It claims the telcos offer no detailed breakdown of how this additional figure is calculated or justified, yet customers are charged exit fees of up to £300 to get out of their contract early if they are unhappy.
Which? said it expects the bills for customers of EE, Three, and Vodafone to jump by more than eight percent from next April, while O2 customers could see rises of more than ten percent.
Coming on top of the increases of more than 17 percent faced by many consumers earlier this year, Which? calculated that a customer who took out a SIM-only 24-month contract in November 2022 will end up paying £124.21 more than they had initially expected over the life of the contract if they are on Virgin Media O2.
For EE customers the figure is £102.17, while it is £87.57 for Three, and £80.27 for Vodafone.
Rocio Concha, director of policy and advocacy at Which?, said in a statement that a decent broadband and mobile connection is "essential to modern life," and unpredictable mid-contract price hikes obfuscate prices and undermine competition.

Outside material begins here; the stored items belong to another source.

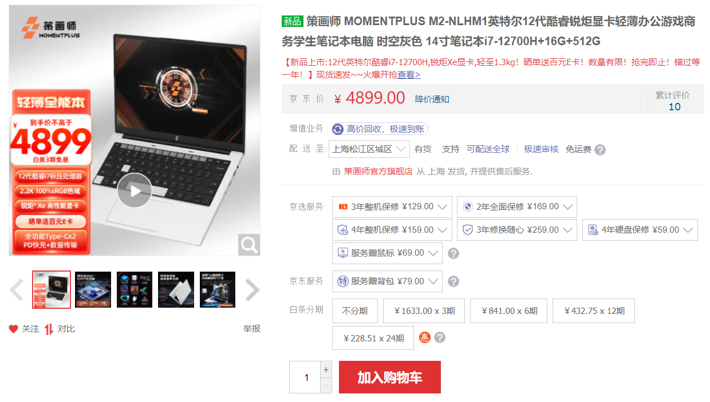The image size is (710, 402).
Task: Show next thumbnails with right arrow
Action: pos(253,290)

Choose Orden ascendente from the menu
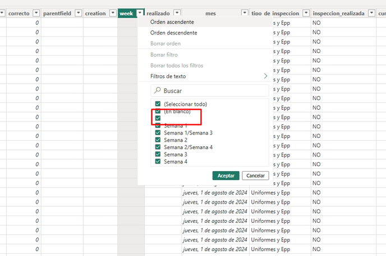(x=172, y=22)
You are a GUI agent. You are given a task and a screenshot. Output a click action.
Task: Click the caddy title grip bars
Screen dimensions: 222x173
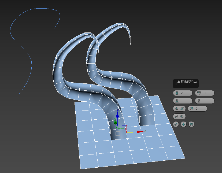pyautogui.click(x=175, y=83)
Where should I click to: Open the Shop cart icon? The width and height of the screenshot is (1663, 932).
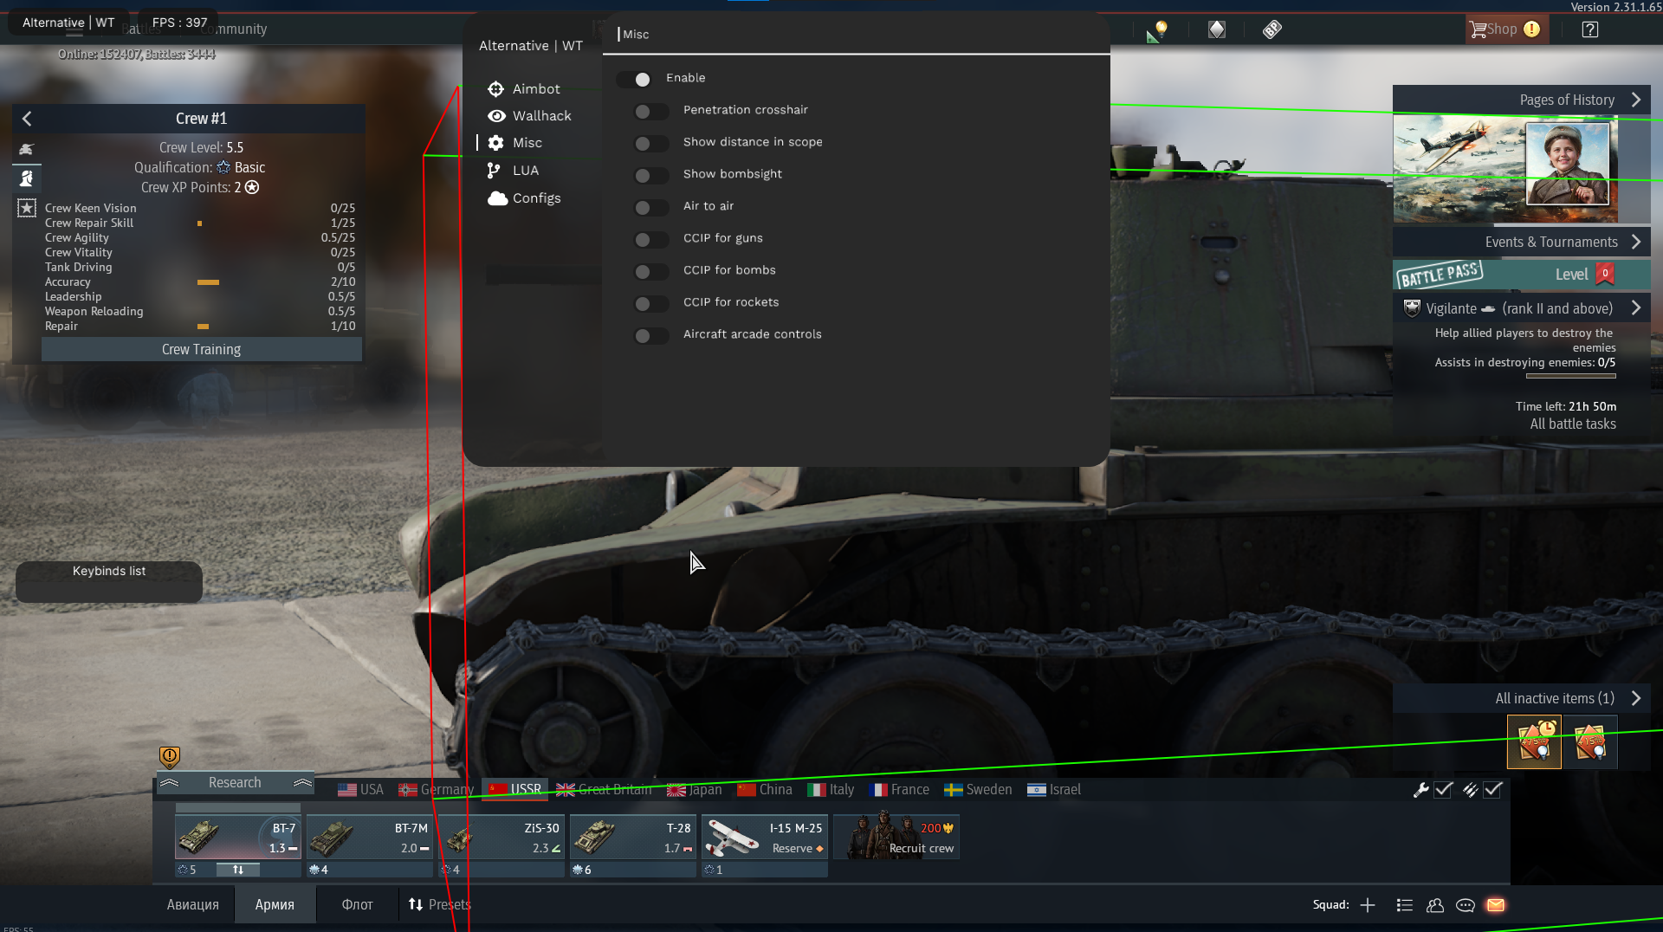[1478, 29]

"Which? is calling on all providers to do the right thing and cancel 2024's above inflation price hikes. Ofcom should also use their review to finally ban these unjust mid-contract price hikes that harm consumers and undermine competition. Consumers need to know exactly how much their contract will cost when they sign up."
Ofcom is reviewing inflation-linked, mid-contract price rises and is expected to set out its findings before the end of the year, and invite views on the matter.
A spokesperson at Virgin Media O2, told us: "We only apply price increases to the airtime part (data, minutes, texts) of a customer's bill, whereas many other providers apply price increases across the whole bill (including a customer's device). This means that our customers see lower price increases overall than those of most competitors.
"Taking that into account, the effective average price increase for O2 and Virgin Mobile customers this year was 10.0%, or less than 10 pence per day.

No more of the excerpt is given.